# Baby Ruth



## lmillette (Apr 23, 2012)

This is Baby Ruth's video who was bought from Craigslist and surrendered to AMAR. The people who bought her from Craigslist were told she was 2 years old but she is actually about 11 years old. She just had her dental on Thursday and is now ready for her furever home!!! She is just darling!!! 

http://www.youtube.com/watch?v=uzfe78xUcHU&feature=youtu.be


----------



## Snuggle's Mom (Jan 3, 2008)

Ruth is certainly one cute little Malt!! And she does not appear to be 11 years old and looks absolutely fantastic for her age.

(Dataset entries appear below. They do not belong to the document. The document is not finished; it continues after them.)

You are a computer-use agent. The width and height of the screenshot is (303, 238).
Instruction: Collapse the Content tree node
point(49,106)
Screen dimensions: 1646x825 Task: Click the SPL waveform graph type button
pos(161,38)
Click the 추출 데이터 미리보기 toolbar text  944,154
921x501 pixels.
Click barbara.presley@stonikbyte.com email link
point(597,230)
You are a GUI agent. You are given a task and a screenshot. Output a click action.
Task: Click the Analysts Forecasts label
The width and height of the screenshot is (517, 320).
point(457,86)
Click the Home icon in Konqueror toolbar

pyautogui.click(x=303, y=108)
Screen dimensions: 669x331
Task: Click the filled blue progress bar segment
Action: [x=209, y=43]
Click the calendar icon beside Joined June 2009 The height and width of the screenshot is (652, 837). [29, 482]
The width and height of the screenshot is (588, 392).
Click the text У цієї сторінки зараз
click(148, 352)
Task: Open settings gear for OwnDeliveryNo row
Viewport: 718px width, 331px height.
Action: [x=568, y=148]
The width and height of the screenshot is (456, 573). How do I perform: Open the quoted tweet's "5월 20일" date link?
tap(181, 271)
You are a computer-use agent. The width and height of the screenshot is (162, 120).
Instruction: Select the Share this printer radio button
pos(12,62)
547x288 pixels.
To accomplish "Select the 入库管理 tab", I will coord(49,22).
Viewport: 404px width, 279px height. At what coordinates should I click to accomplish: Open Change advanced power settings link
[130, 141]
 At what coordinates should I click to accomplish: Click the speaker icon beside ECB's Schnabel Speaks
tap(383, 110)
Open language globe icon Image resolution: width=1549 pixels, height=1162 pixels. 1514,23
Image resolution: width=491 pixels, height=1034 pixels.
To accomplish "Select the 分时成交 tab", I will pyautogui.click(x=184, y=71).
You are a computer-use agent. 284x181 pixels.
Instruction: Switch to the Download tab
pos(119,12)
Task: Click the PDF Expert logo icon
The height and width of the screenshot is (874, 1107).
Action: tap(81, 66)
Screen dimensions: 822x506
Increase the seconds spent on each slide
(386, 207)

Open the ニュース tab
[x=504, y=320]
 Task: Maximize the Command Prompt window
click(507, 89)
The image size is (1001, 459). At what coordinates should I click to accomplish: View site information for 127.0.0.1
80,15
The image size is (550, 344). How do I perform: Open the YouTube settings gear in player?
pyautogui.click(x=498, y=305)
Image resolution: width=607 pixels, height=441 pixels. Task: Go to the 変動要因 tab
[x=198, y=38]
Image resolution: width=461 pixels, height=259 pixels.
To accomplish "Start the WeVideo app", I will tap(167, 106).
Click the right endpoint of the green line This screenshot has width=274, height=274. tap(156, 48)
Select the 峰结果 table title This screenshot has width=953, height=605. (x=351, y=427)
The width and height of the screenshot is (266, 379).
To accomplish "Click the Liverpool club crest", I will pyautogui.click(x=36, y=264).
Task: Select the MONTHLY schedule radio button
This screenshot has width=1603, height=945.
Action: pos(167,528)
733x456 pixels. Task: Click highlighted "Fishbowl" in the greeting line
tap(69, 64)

Sure hope that she finds her furever home soon.


----------



## Summergirl73 (Sep 18, 2011)

She is such a sweetheart! A family is going to be VERY blessed to have her in their lives.


----------



## CorkieYorkie (Apr 10, 2012)

love her!! <3


----------



## Holly'sMom (Oct 8, 2012)

lmillette said:


> This is Baby Ruth's video who was bought from Craigslist and surrendered to AMAR. The people who bought her from Craigslist were told she was 2 years old but she is actually about 11 years old. She just had her dental on Thursday and is now ready for her furever home!!! She is just darling!!!
> 
> Baby Ruth. By Bronwyne Mirkovich. - YouTube


She is gorgeous  I will hope for a beautiful home very soon for her ~ She still has much life to live as you can see by this wonderful video. It is great there are people out there who care so much ~

I never heard of this rescue. Where are they located? Do you know what they sell rescued Maltese for? My son and his wife are thinking of adopting a Maltese sometime in the next year, but they can't pay a whole lot!  Thanks.


----------



## sassy's mommy (Aug 29, 2005)

Very pretty little girl. :wub:


----------



## Ladysmom (Oct 19, 2004)

I just love Baby Ruth! What a special little girl. The senior girls will always hold a very special place in my heart.


----------



## lmillette (Apr 23, 2012)

Holly'sMom said:


> She is gorgeous  I will hope for a beautiful home very soon for her ~ She still has much life to live as you can see by this wonderful video. It is great there are people out there who care so much ~
> 
> I never heard of this rescue. Where are they located? Do you know what they sell rescued Maltese for? My son and his wife are thinking of adopting a Maltese sometime in the next year, but they can't pay a whole lot!  Thanks.


The rescue is American Maltese Association Rescue. The National Coordinators are out of California but the rescue is a national rescue. Below is the link to their website which lists their adoption fess and information. They are a really great rescue! 

American Maltese Association Rescue

This sweet girl just captures my heart!! I just love her precious face and hope she finds her forever home really soon!!


----------